After our expeditions to Freetown and Kono, we had two crucial meetings that had the potential to shape the rest of fieldwork. Unbeknownst to us, there was to be a large medical conference right here in Makeni, featuring some of the most prominent figures in noncommunicable disease work for all of Sierra Leone. With some last preparations at World Hope, we left around 2:00 for our meeting at the Royal Hotel. There, the Director of Noncommunicable Diseases for the Ministry of Health was waiting to meet with the SicklED team. The hotel was relatively close to World Hope and had two conferences/workshops active at the same time. We walked up a set of spiral stairs to a large meeting room where we met the director. Staff led us to a separate room in order to talk privately.
Our conversation detailed all that our team had been doing to support the overall end-to-end system of sickle cell in Sierra Leone. We displayed our various materials as well as our test strips, SOP, and future plans. However, this is where things took a grand turn. The minister, after having reviewed our work, provided us with a potential meeting with the Chief Medical Officer of Sierra Leone in Freetown. It seems as though our work is becoming less centered in Makeni and focused in Freetown and Kono. These two cities already have advanced sickle cell programs and clinics but the problem remains that they are six hours apart by car and even more by motorbike. Makeni acts as an in-between point but lacks any sort of strong sickle cell infrastructure. We all agreed that these advocacy groups need to talk to each other to unify efforts and share materials rather than independently leading initiatives in their respective regions. By the end of this trip, we hope to have a group of advocacy groups talking to each other to bolster the country’s efforts.
SicklED returned to the World Hope office and awaited our second meeting with the doctor we had met in Kono the day before. With him, he had brought a colleague from “the bush” of Sierra Leone, someone who was currently working for a major NGO. Our discussion was by far the best we had had yet. Every topic we covered, the pair seemed to have vital insights, many of which we had not necessarily considered before. In talking test strips, they acknowledged the fact that other tests are too expensive. One idea that was thrown out was the concept of preparing a test that only tests for HbA. Lowering the number of antibodies required could drastically reduce costs per test while still offering the same result. Patients and clinics would be able to identify if a patient was SS by the absence of the HbA line. The strip would not be able to depict AS or AA but, as a screening tool, the effect would essentially be the same. In terms of our educational materials, the doctors completely agreed with the targets being PHUs, hospitals, and, most importantly, schools. They especially entertained our idea of encouraging sickle cell clubs in schools, almost acting as group therapy or focus groups to support students. Since the root of knowledge in Sierra Leone is the school system, and, as our research indicated its weakness in the past, we want to introduce materials for teachers and students. Being more familiar with the people, their main recommendations were additional visuals and a few rewordings to enhance its impact for all ages and literacy levels.

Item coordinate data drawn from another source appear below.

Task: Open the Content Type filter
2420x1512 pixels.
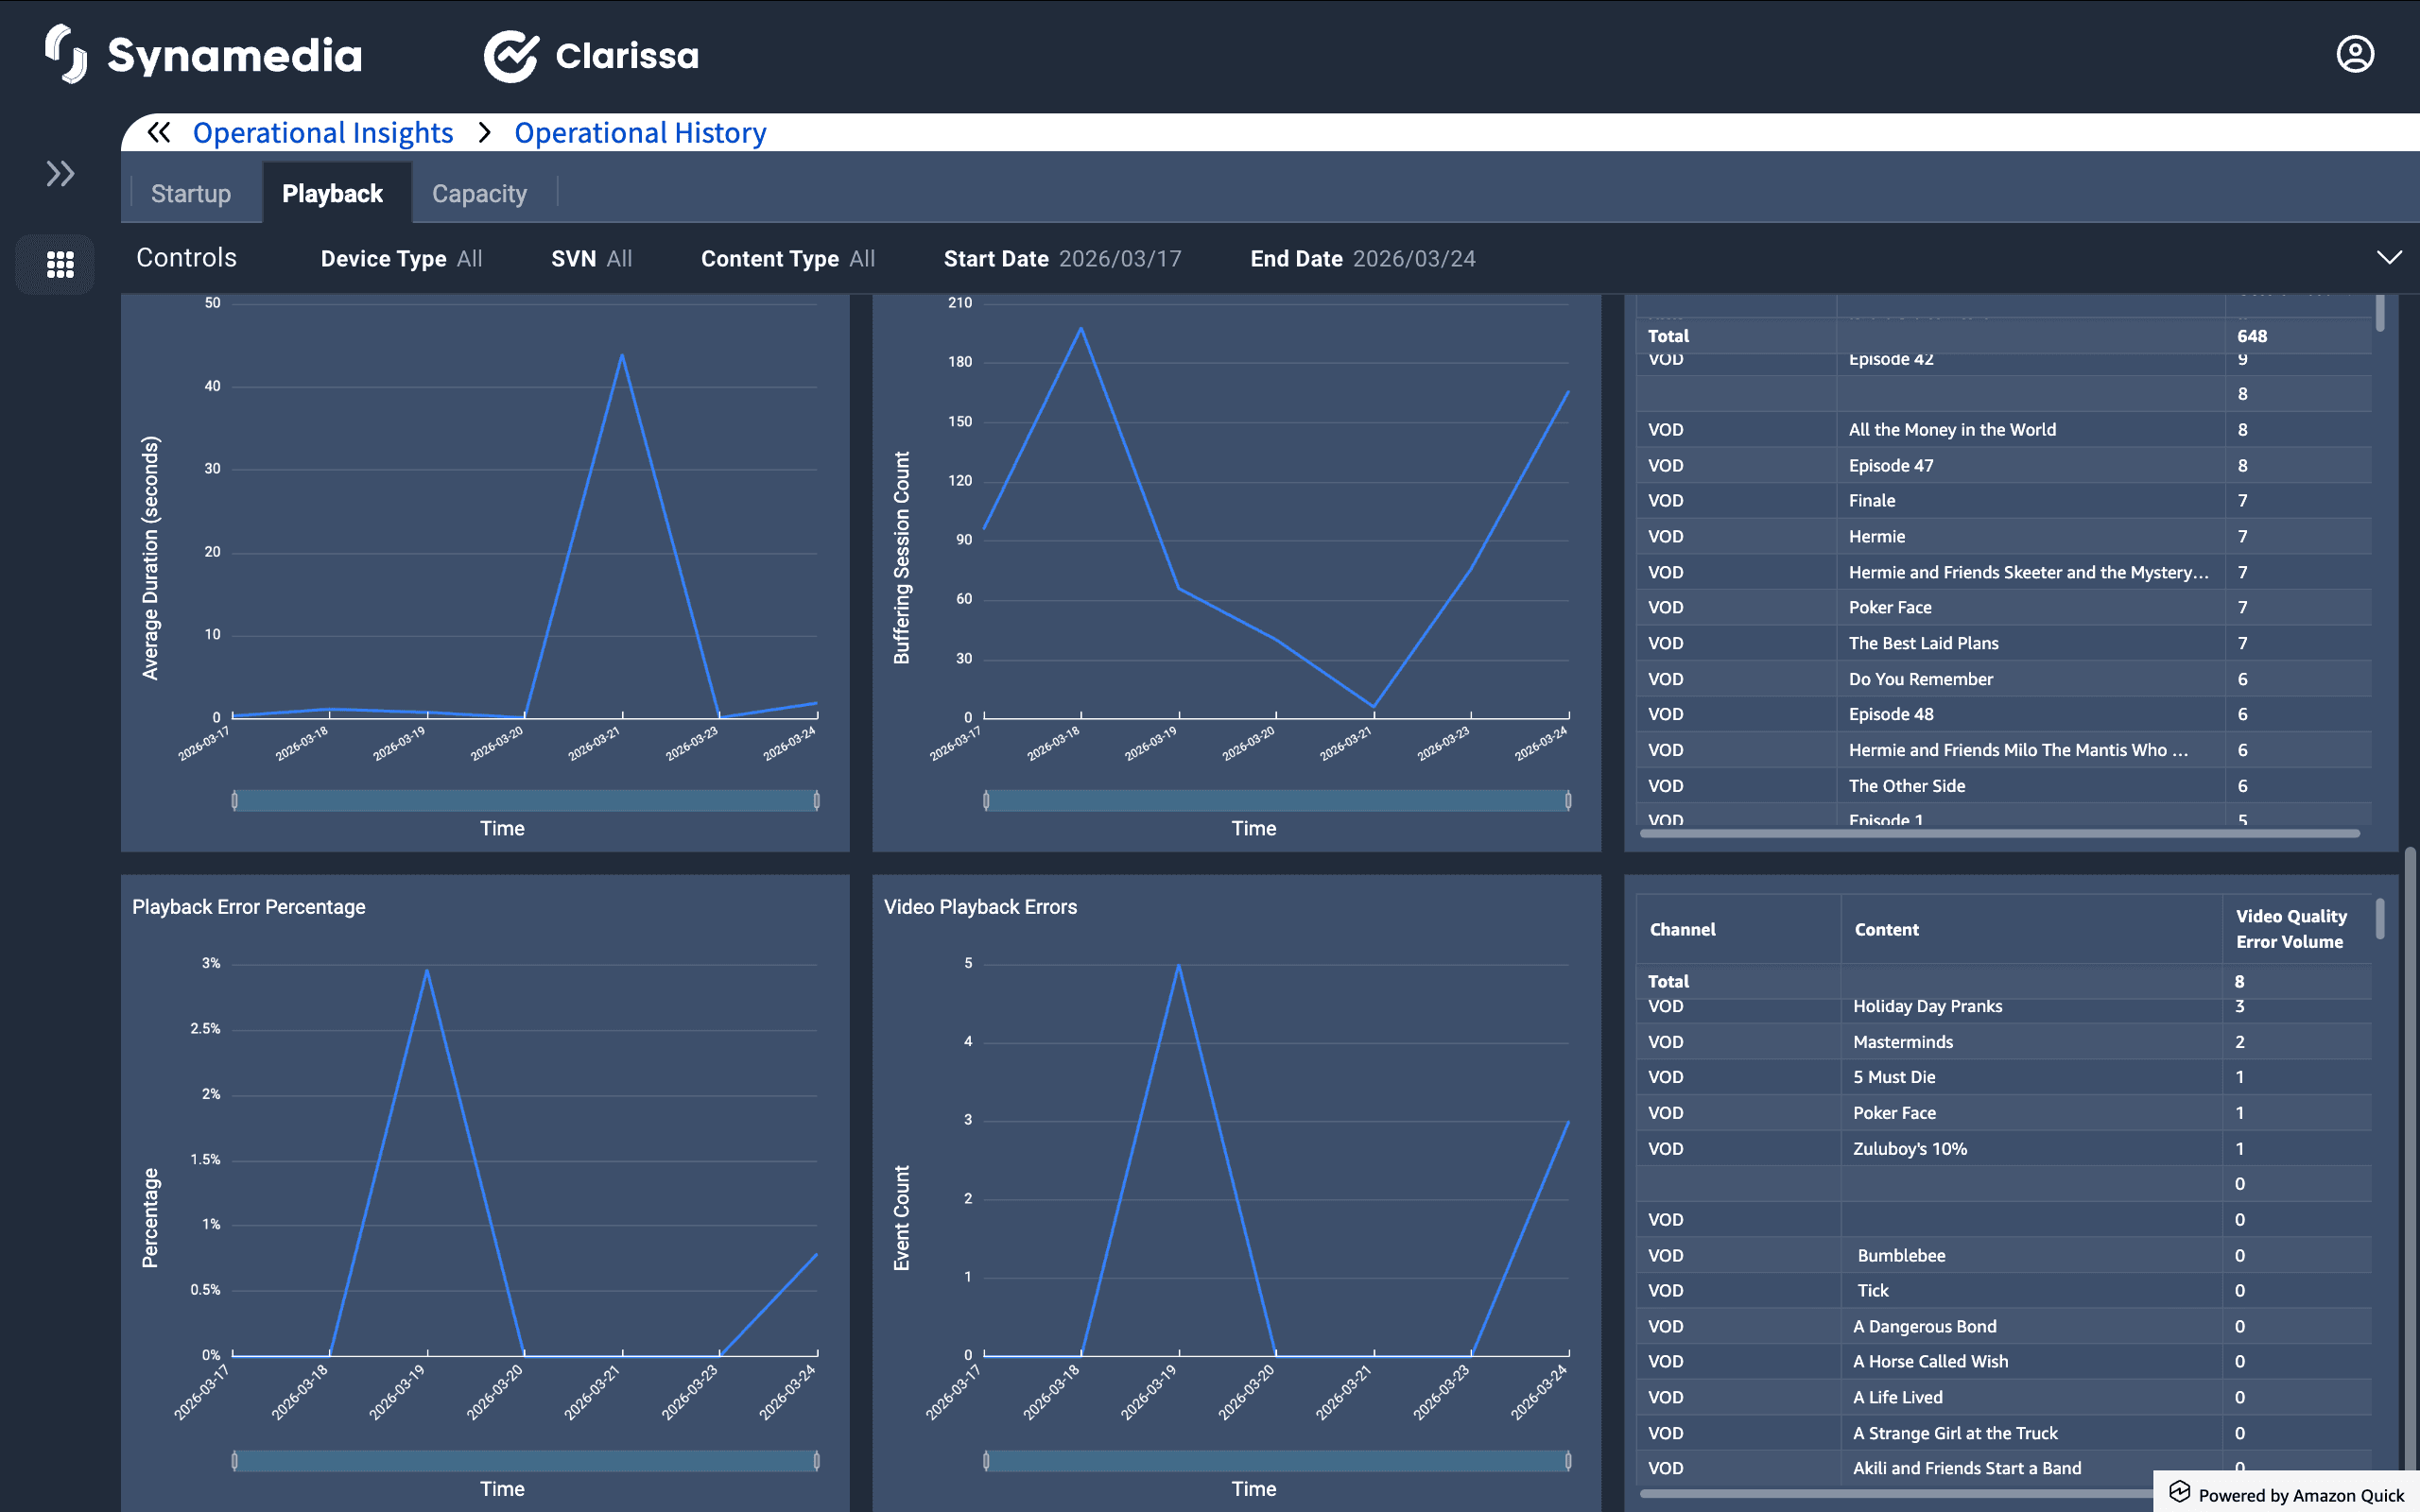Action: click(x=787, y=259)
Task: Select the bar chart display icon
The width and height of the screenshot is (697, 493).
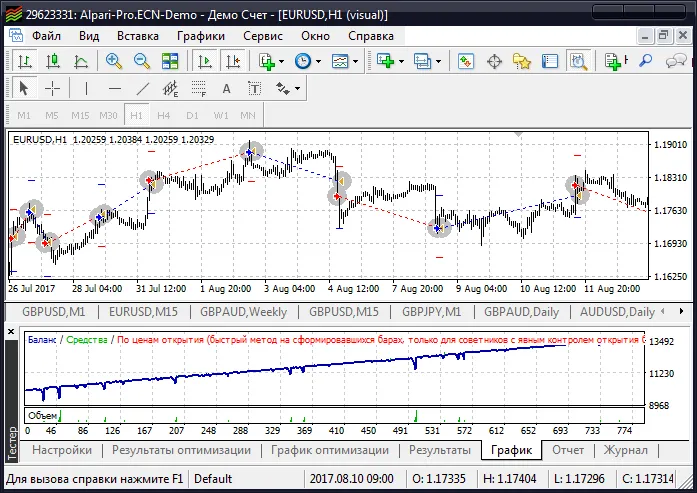Action: (24, 61)
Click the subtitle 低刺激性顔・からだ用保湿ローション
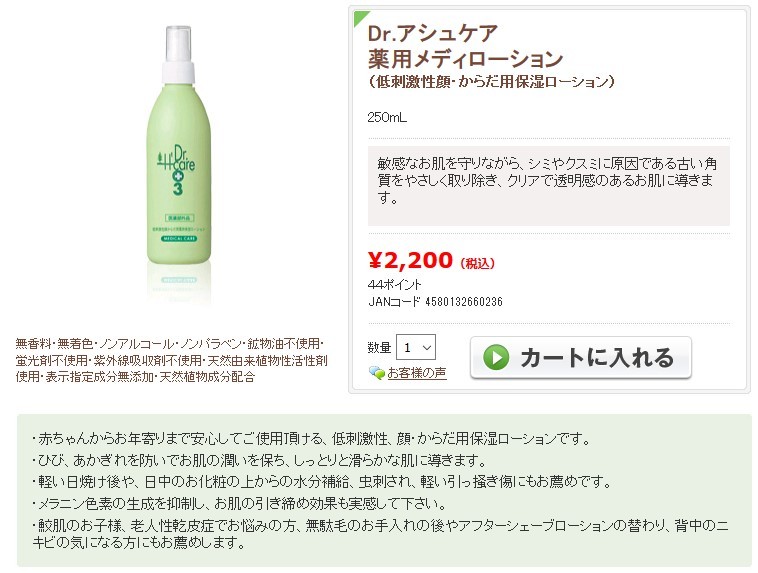The image size is (758, 573). click(491, 81)
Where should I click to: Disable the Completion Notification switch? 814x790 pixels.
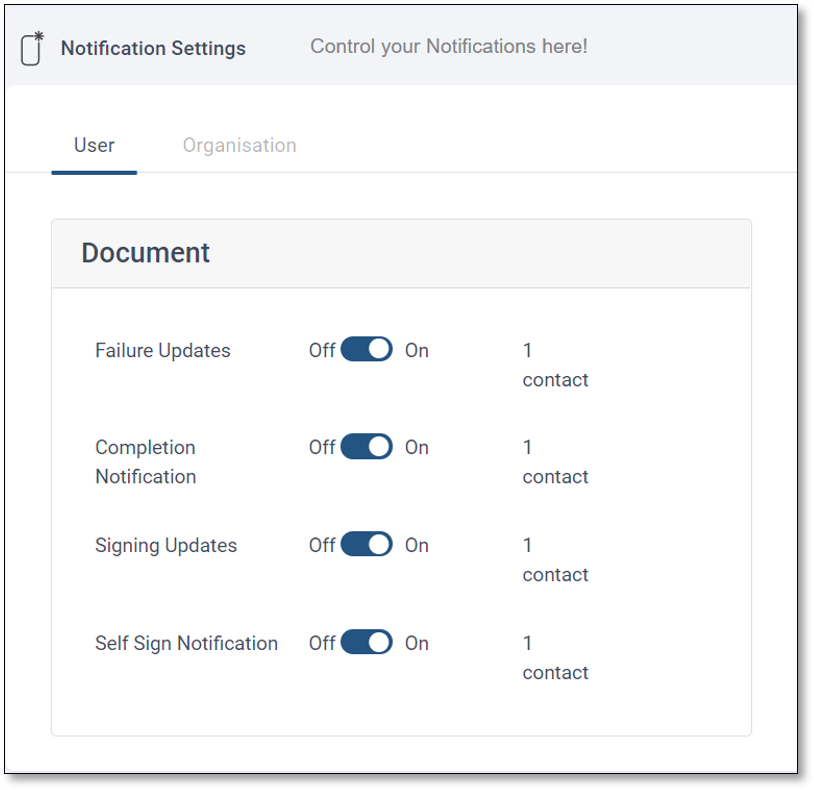coord(366,447)
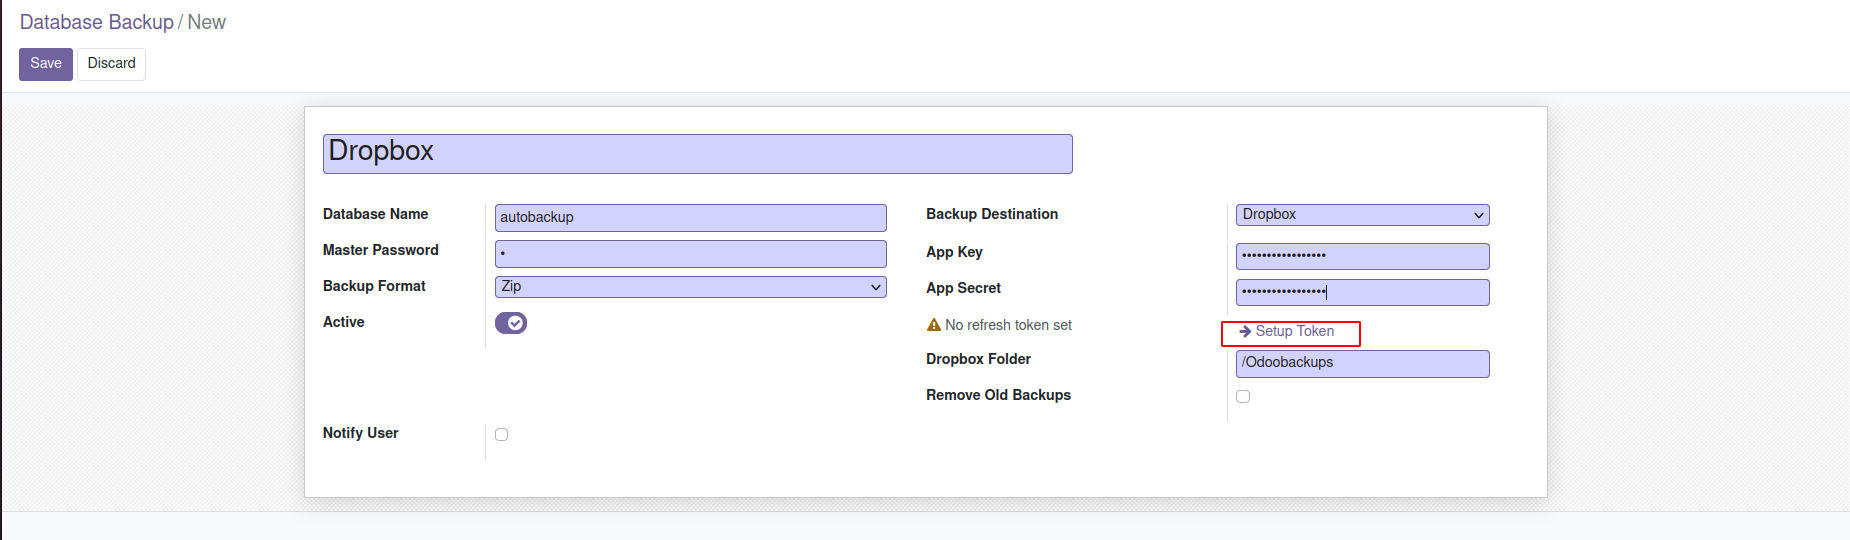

As we turned our attention towards our CME course, we received a mixture of reactions. Positively, building a course fit to Sierra Leone’s context would truly benefit the medical staff of the country. Because doctors do not often see sickle cell patients, they are unfamiliar with common protocols or recommendations for treatment and care. Therefore, incorporating a CME course that refreshes professionals on this topic without the advanced care options of industrial giants would be essential. The only problem is the accessibility, As our course would be provided online, it could prove difficult for some people to take it. Our plan, however, is that the course can be adapted to a workshop format while maintaining the certification, allowing for communal CME credits to be earned. Finally, our last topics were the SOP and data collection. Although the doctors agreed with the concept, there was only one idea that caused contention and debate: newborn screening. Our original model featured newborn screening becoming the main avenue for our device. However, the NGO doctor provided a new take on the situation. Just screening for a disease at birth could be a greater problem for people, as the acknowledgement does not address treatment or maintenance which remains costly and unaffordable to the general population. Our plan, to combat this, is to work the information as a preventative measure, increasing parental awareness of cuts or scrapes and nutrition to avoid any intense or life-threatening infections for under fives.
Although neither doctor was from Sierra Leone, nor any member of SicklED, it seemed as though we all understood what needed to be done to build this sustainable disease management system. The difficulty is the concept that none of us are natives, meaning we would require Sierra Leonean input and acceptance. As foreigners, we should be supporting the work of people here, not paving the way for new programs nor battling the process. Sierra Leone may not have the infrastructure and abilities of other countries; yet, from the work of the people, growth is sprouting from under the framework.